Cheika adamant 2019 will be a winner for Wallabies, slams Farrell call

Sat, Nov 24, 2018, 8:16 PM
Beth Newman
by Beth Newman
The Wallabies will don their indigenous strip for the first time outside Australia when they take on arch rivals England at Twickenham Stadium.

There might be a few Australian rugby fans glad to see the back of 2018 but Michael Cheika isn’t one of them.

Australia's loss to England on Sunday morning was the ninth in a dismal season and their sixth-straight to England in the past three seasons.

Asked on Sunday whether he was glad this year was finally ending, Cheika said there was a moment of deja vu about the end of 2018, harking back to 2014, his first tour as Wallabies coach.

On that tour they also won just one game and finished with a 26-17 loss to England at Twickenham, with less than a year to go until the 2015 Rugby World Cup. 

Four years on, Cheika’s Wallabies have returned one of the poorest records in Australian Test history but his attitude was of determination as much as anything else speaking post-match.

“I love footy and you can’t just have the good bits. Everyone wants the good bits nowadays. 'My phone’s busted, throw it away and get a new one'. You’ve got to have the bad bits,” he said.

“You don’t want to have them but when they occur you’ve got to live them and own them.

“There’s no law that says you can’t feel sad or feel pain because that’s what’s happened to us this year.

“We’ve felt sad often and we’ve felt pain often. We will use that when we come back.

“I almost feel like I’ve got a repeat of this very day in 2014.

“I think I might have been asked that question because I was new in there and the year before which I hadn’t participated in… there’s a lot of great people in our team and a lot of great things happening behind the scenes that right now aren’t turning themselves into wins but we’ll turn them into wins next year.”

Captain Michael Hooper said he had learned a “hell of a lot” in a tough 2018 and that they simply had to take the lessons of the year into 2019.

“It would have been a nice tick on the end of the year, a little energy boost, it didn’t happen unfortunately, but It’s been a tough year,” he said.

“We’ve learned a hell of a lot lot, our staff, I certainly have as part of the leadership team a hell of a lot.

“We have got to be that way, take it in to next season we’ve got a couple of days now to digest and look forward to next year to build and we are going to have to take this tough lesson and move on.

While the Wallabies have lots of improvement to do, they were exasperated by some bad refereeing luck in England.


Cheika slammed a “ludicrous” call that denied Australia a probable try in their sixth-straight defeat to England.

The Wallabies coach was fuming over a probable Izack Rodda try that was stopped by England flyhalf Owen Farrell in a clear no-arms tackle.

That tackle went unpunished by referee Peyper, who said that Rodda had dropped his own shoulder on the way, a statement tat perplexed many.

Cheika opened his press conference when asked about the Farrell try, by being sure to declare that England were the superior team in a 37-18 defeat but the Wallabies were still aggrieved by the no-try call.

“I think  so, yeah, I do (it should have been a penalty try),” he said.

“I felt that, I want to make it clear obviously that England were the better team, deserved to win, they had us under pressure for many moments of the game and I thought we resisted really well.

“I don’t want it to be seen like a carry on but the justification that Rodda tried to take him on with his shoulder is ludicrous.

“That's what the referee said.
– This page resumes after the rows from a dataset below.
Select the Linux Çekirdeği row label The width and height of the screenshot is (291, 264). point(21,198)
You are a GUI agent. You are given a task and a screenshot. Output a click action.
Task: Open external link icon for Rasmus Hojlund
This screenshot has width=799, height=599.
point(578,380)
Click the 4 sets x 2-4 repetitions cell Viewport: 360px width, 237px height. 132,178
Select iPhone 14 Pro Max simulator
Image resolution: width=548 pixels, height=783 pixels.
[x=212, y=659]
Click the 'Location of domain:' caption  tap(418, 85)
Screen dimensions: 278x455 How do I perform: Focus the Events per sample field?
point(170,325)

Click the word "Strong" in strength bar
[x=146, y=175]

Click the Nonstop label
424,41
That's what you do when you carry the ball.”

Hooper was similarly taken aback by the call.

“I was surprised it was turned around against us,” he said.
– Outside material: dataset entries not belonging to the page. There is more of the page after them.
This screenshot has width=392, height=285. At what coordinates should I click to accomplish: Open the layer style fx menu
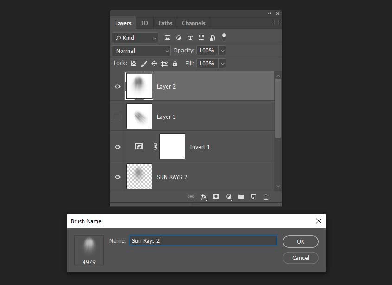coord(204,197)
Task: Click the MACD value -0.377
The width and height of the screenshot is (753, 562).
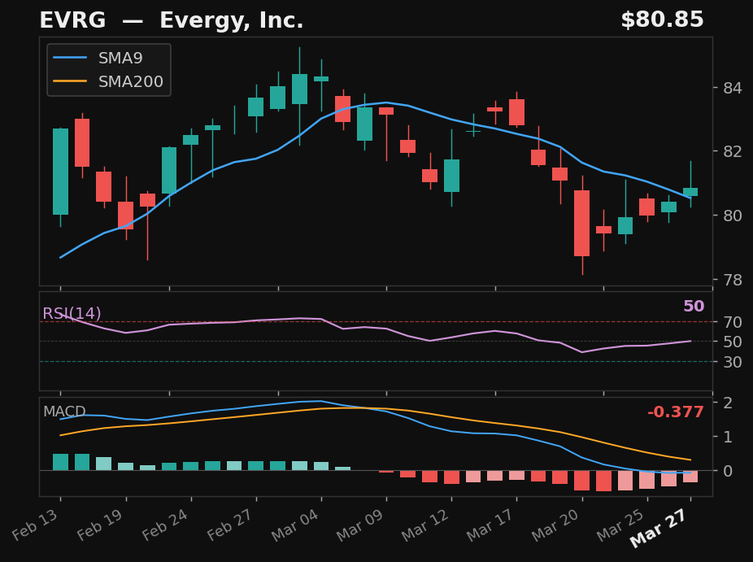Action: (x=677, y=412)
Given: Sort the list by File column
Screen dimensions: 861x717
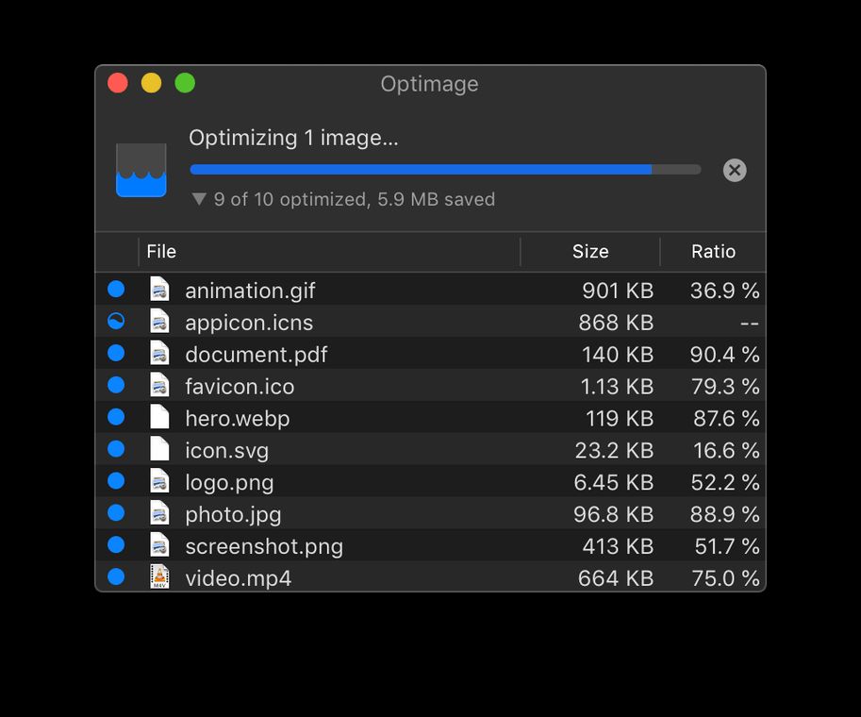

“As a ball carrier, you carry with your shoulder. Simple as.

“I was surprised there was no look at it.

Cheika was part of the biannual coach and referee meeting ahead of their first November Test a fortnight ago and pointed to another incident involving Farrell, who escaped being cited for a no-arms tackle on Springboks back Andre Esterhuizen.

“I went to the referees’ meeting that they had here in the first week before the Wales game and they referred back to the Owen Farrell tackle against South Africa and the referees left Angus Gardner hanging out to dry by saying that should've been a penalty in front of all the coaches.

“And now, if that's a penalty, this is three penalties.”